**Task statement:**
For each line of the listing that holds "agent", show the full line.
------------------------------------------------------------------------
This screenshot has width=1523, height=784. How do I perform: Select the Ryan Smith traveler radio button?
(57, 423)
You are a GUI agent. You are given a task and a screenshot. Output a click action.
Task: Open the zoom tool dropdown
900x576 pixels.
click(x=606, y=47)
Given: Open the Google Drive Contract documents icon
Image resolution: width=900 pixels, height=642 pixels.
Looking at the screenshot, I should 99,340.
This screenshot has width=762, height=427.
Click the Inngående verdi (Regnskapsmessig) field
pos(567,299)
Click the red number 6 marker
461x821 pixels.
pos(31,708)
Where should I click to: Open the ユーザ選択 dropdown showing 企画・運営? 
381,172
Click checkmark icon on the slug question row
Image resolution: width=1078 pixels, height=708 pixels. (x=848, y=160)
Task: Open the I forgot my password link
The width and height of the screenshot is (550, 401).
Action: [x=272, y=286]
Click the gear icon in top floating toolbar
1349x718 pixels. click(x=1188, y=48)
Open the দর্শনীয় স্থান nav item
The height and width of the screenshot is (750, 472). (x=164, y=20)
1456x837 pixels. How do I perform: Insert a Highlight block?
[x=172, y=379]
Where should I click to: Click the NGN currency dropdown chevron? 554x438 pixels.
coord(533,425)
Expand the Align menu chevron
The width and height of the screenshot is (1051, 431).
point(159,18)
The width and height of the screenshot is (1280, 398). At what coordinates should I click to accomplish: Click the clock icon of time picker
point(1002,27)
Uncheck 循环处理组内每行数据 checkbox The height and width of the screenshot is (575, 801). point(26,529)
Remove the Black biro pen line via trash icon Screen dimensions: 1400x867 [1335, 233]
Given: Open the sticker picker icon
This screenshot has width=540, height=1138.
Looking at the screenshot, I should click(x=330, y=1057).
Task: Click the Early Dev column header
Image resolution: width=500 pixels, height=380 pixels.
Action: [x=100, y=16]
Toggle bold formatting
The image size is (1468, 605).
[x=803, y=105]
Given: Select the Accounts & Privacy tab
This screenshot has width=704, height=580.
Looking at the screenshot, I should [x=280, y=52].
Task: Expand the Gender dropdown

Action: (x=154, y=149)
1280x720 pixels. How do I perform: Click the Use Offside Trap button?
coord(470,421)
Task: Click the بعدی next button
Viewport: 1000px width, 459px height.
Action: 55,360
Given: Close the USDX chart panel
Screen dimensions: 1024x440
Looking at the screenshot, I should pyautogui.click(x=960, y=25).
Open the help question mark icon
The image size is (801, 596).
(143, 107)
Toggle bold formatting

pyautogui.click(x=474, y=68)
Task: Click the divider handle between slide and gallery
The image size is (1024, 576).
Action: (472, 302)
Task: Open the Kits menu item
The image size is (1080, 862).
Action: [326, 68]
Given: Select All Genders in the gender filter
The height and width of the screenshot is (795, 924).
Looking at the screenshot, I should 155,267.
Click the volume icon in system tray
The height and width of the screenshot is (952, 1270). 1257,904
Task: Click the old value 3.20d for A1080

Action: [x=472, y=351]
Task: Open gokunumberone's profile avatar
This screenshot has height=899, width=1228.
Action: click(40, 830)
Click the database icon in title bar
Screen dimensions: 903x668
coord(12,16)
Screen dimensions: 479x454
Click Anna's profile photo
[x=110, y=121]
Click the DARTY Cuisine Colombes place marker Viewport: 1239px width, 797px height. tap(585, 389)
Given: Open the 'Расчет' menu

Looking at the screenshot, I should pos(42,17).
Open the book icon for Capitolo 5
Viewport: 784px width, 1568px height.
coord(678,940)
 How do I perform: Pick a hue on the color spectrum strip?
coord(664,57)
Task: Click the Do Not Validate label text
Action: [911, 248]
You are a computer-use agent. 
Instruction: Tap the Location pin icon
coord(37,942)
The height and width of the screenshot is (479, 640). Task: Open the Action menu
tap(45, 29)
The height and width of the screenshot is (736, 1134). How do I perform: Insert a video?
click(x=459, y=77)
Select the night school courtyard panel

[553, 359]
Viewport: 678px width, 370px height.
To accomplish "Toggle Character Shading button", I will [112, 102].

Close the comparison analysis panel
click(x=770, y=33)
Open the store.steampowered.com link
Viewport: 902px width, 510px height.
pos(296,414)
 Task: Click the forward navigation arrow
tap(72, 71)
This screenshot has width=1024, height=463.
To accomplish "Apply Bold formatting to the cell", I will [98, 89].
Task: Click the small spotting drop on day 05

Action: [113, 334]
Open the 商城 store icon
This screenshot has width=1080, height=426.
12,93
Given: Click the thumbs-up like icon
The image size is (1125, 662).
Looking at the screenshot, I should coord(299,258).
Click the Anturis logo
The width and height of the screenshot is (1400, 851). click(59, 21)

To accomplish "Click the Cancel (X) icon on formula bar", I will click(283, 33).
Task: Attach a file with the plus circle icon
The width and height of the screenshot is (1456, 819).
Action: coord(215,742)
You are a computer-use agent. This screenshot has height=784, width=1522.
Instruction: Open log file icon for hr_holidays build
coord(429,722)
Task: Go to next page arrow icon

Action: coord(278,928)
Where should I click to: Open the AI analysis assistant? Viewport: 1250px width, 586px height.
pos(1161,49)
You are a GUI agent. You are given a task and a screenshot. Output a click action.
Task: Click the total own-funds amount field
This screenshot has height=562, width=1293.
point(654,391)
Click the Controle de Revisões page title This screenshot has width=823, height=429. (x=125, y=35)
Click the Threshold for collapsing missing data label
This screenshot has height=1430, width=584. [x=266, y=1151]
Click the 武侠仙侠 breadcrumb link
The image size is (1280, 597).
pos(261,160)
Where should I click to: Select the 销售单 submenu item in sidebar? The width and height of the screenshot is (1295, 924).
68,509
------------------------------------------------------------------------
**Exercise response:**
You are a GUI agent. You are given a task and a screenshot. Output a click action.
You are a computer-use agent. 
You are a computer-use agent. This screenshot has height=784, width=1522.
You are a GUI agent. You are given a task and a screenshot. Output a click action.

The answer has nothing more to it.